Configuring Epic SIEM 2015 to communicate with QRadar

To collect events in IBM QRadar, you must configure the messaging queue values on your Epic SIEM 2015 system.

Procedure

  1. From the command line, select Interconnect Administrator's Menu > Messaging Queues Setup.
  2. Type an asterisk (*) to create the EMPSYNC queue.
  3. Enter the queue values identified in the following table for each of the prompts.
    Table 1. Queue values for EMPSYNC prompts
    Prompt Value
    Queue ID Type an ID for the queue.
    Queue Name EMPSYNC
    Descriptor EMPSYNC
    Run on Node Press the Enter key. The value is automatically populated.
    IC Servers Press the Enter key, without typing a value.
    Edit advanced settings for this queue? Yes
    Does this queue handle synchronous outgoing messages? Yes
    Associate this descriptor with a queue type for outgoing communication? Yes
    Queue Type EMP
  4. Type an asterisk (*) to create the EMPASYNC queue.
  5. Enter the queue values identified in the following table for each of the prompts.
    Table 2. Queue values for EMPASYNC prompts
    Prompt Value
    Queue ID Type an ID for the queue.
    Queue Name EMPASYNC
    Descriptor EMPASYNC
    Run on Node Press the Enter key. The value is automatically populated.
    IC Servers Press the Enter key, without typing a value.
    Edit advanced settings for this queue? Yes
    Does this queue handle synchronous outgoing messages? No
    Associate this descriptor with a queue type for outgoing communication?
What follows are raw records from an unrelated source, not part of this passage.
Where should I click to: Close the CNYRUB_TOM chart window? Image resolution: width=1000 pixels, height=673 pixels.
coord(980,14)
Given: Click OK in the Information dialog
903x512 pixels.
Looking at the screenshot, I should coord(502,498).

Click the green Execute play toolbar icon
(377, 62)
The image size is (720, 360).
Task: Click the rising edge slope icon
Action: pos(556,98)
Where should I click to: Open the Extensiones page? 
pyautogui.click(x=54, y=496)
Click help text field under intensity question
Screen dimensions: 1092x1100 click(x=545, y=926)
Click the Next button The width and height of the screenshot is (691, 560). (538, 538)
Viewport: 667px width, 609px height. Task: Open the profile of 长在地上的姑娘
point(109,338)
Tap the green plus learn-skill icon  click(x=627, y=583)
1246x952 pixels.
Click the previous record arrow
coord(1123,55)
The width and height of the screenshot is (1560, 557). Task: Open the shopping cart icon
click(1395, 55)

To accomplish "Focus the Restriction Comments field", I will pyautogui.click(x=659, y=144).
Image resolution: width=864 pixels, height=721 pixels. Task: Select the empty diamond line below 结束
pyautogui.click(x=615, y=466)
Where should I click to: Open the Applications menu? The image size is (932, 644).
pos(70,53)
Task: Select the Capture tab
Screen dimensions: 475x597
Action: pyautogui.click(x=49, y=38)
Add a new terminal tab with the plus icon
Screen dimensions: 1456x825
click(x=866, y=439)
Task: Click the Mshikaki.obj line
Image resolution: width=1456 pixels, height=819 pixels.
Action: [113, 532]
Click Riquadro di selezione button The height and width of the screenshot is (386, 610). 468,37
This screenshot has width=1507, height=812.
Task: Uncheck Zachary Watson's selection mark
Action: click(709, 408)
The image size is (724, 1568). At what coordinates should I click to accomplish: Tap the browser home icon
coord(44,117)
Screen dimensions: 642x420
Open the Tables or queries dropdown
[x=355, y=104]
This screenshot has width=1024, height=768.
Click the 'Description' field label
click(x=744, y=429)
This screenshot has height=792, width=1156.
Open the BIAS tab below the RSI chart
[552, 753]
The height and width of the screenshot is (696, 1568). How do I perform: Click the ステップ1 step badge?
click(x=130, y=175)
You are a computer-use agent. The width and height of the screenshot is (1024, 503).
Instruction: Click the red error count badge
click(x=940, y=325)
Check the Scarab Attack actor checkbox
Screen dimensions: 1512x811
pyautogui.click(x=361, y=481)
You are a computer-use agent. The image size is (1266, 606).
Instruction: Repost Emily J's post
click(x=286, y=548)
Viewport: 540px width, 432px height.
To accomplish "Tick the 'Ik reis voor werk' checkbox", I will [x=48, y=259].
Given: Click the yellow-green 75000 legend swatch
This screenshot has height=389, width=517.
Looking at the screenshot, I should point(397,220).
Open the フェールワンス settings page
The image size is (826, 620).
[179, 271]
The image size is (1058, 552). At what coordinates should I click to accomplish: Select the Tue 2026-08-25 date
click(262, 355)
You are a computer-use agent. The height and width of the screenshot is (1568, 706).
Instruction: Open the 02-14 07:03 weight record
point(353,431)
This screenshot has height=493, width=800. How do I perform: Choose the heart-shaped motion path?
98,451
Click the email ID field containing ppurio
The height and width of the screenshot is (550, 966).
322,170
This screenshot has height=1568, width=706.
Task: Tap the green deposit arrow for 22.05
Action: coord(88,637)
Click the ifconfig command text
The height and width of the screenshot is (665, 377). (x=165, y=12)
Yes
    Queue Type EMP
  6. Deploy a new interconnect instance by using Kuiper.
  7. Access the Interconnect Configuration Editor in Windows, by clicking Start > Epic 2015 > Interconnect > your_instance > Configuration Editor.
  8. Select the General Web Service Host role.
  9. In Cache Connections, manually add the queue by the queue type, EMP.
  10. Set the number of threads to 2.

    For more information about thread count recommendations, refer to your Epic documentation.

    Important: Do not enable any services on the Business Services tab.
  11. Log in to your Epic server.
  12. Click Epic System Definitions (%ZeUSTBL) > Security > Auditing Options > SIEM Syslog Settings.
  13. Select SIEM Syslog Configuration, and then configure the following parameters:
    Parameter Value
    SIEM Host Your QRadar Event Collector host name or IP address.
    SIEM Port 514
    SIEM Format LEEF (Log Event Extended Format)
    Check Application Layer Response Disable
  14. Return to the SIEM Syslog Settings Menu.
  15. Select SIEM Syslog and set it to Enabled.
    Note: The SIEM Syslog Sending daemon is automatically started when the environment is set to runlevel Up or when you enable SIEM Syslog. If you want to stop the daemon, from the SIEM Syslog Settings menu, click SIEM Syslog and set it to Disabled.